Write out each line of the entries exactly, starting at the first and finishing with the line that contains "Given: Click the 8h relative timestamp".

* Data for this task
+ + + + + + +

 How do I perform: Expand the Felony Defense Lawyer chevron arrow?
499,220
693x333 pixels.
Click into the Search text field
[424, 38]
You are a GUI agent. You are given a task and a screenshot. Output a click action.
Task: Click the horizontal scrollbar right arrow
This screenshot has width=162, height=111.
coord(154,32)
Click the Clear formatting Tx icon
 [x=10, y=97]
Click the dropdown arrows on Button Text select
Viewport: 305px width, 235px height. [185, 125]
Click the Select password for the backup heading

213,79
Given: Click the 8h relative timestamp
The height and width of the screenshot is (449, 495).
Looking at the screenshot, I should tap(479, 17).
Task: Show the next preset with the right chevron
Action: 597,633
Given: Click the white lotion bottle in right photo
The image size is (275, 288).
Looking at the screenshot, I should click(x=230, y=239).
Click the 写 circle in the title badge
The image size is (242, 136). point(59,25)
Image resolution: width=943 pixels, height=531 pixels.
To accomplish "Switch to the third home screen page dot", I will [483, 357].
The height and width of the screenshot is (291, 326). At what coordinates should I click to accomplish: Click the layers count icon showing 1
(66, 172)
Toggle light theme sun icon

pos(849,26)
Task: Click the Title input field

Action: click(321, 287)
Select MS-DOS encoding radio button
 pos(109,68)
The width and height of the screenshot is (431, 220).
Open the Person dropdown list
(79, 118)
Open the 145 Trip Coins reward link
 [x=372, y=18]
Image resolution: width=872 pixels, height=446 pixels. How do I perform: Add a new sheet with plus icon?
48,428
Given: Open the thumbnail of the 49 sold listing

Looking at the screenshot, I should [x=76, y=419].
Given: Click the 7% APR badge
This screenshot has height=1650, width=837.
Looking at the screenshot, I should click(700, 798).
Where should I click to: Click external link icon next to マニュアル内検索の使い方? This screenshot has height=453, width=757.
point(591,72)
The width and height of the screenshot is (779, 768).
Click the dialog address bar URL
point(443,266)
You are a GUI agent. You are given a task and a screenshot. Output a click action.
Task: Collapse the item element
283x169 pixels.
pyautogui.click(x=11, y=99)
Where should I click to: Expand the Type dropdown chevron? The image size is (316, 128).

+ + + + + + +

* Answer to the exercise
 How do I perform: Expand the Felony Defense Lawyer chevron arrow?
499,220
693x333 pixels.
Click into the Search text field
[424, 38]
You are a GUI agent. You are given a task and a screenshot. Output a click action.
Task: Click the horizontal scrollbar right arrow
This screenshot has width=162, height=111.
coord(154,32)
Click the Clear formatting Tx icon
 [x=10, y=97]
Click the dropdown arrows on Button Text select
Viewport: 305px width, 235px height. [185, 125]
Click the Select password for the backup heading

213,79
Given: Click the 8h relative timestamp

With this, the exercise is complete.